** Records for the task follows **

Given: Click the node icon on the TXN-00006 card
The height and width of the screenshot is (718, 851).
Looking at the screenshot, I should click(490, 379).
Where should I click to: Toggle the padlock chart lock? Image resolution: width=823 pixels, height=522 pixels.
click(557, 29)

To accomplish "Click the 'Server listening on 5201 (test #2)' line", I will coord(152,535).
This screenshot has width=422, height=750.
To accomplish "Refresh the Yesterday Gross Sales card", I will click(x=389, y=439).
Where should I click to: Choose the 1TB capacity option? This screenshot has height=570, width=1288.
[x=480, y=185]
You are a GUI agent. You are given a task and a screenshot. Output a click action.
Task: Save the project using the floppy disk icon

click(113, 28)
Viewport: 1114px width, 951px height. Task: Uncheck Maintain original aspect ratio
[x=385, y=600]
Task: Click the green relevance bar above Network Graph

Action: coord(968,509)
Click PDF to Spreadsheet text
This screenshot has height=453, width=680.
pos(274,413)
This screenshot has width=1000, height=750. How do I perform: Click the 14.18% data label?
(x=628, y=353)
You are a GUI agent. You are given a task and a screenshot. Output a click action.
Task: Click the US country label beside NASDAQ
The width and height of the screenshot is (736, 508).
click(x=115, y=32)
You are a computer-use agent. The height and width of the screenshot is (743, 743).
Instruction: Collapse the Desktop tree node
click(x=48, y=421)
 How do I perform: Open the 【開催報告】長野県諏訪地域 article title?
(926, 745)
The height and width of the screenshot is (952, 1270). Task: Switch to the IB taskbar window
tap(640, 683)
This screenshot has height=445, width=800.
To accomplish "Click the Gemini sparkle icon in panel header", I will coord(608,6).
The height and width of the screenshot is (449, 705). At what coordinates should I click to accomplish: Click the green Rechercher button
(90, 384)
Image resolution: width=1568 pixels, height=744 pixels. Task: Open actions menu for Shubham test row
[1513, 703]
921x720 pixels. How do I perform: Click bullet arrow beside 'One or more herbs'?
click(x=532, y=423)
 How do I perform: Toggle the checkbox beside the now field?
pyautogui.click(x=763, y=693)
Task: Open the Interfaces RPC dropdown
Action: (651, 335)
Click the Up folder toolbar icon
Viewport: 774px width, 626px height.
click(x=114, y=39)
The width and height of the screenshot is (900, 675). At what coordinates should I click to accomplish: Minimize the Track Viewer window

** End of Records for the task **

Exercise objective:
Copy, without any change, the run of lines from the one with "Instruction: Collapse the Desktop tree node" through the end of the entries above.

Answer box:
Instruction: Collapse the Desktop tree node
click(x=48, y=421)
 How do I perform: Open the 【開催報告】長野県諏訪地域 article title?
(926, 745)
The height and width of the screenshot is (952, 1270). Task: Switch to the IB taskbar window
tap(640, 683)
This screenshot has height=445, width=800.
To accomplish "Click the Gemini sparkle icon in panel header", I will coord(608,6).
The height and width of the screenshot is (449, 705). At what coordinates should I click to accomplish: Click the green Rechercher button
(90, 384)
Image resolution: width=1568 pixels, height=744 pixels. Task: Open actions menu for Shubham test row
[1513, 703]
921x720 pixels. How do I perform: Click bullet arrow beside 'One or more herbs'?
click(x=532, y=423)
 How do I perform: Toggle the checkbox beside the now field?
pyautogui.click(x=763, y=693)
Task: Open the Interfaces RPC dropdown
Action: (651, 335)
Click the Up folder toolbar icon
Viewport: 774px width, 626px height.
click(x=114, y=39)
The width and height of the screenshot is (900, 675). At what coordinates should I click to accomplish: Minimize the Track Viewer window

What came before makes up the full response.